メメント【Memento】

CAST:ガイ・ピアーズ 他

10分しか記憶がもたない男が妻を殺した犯人をいかにつきとめ、そして復讐を果たすのか?彼は前向性健忘症という記憶障害なのだが、犯人へのリベンジに全てをかけている彼にとって、記憶のトリックは別のところにある。彼が記憶障害だと知る者たちは、容易にだまし、利用しようとする。相手に記憶されないと思うと、人はこうも平然と悪人になれるのか・・・?

記憶は真実とは限らず、事実をゆがめて保存していることも多い。そもそも記憶は本人唯一の事実みたいなもの。過去と現在の記憶が錯綜する奇妙な映画だ。クリストファー・ノーラン監督、いやはや実験的で緻密な構成力に拍手!!
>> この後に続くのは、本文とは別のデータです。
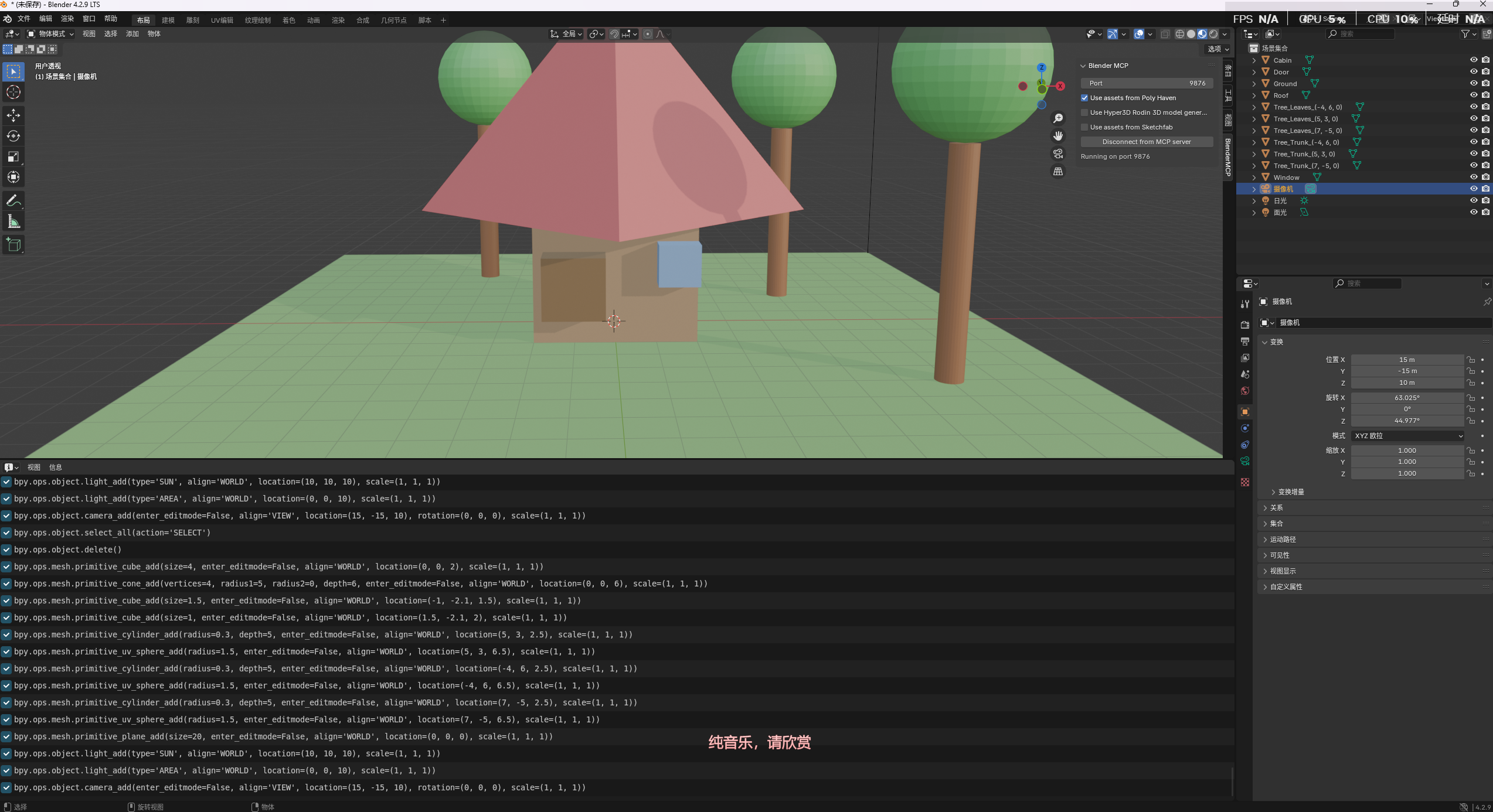Uncheck Use assets from Poly Haven
The height and width of the screenshot is (812, 1493).
(1084, 98)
印象的なセリフがひとつ・・・「時間の経過を知らなければ、癒しもない」。
それにしても、ガイ・ピアース様、「タイムマシン」に「メメント」と、記憶いじりな役者ですよね。

野生の時計〜時間の経過を認識する脳は?

「古い脳」と呼ばれる大脳の旧皮質と、「新しい脳」である新皮質では時の認識が違うものです。本能的に生存をかける旧皮質は、人間が生きるために時間を計ります。腹時計・・・然りです。対する新皮質は、思考によって時間を計っています。おなかが空いていても食事の時間まで我慢したり、身体がしんどくても定時まで仕事を片付けたりします。人間が本来感じている野生を抑えることで、社会の秩序は保たれるかもしれませんが。如何せん、新皮質はまだまだバグが多いようです。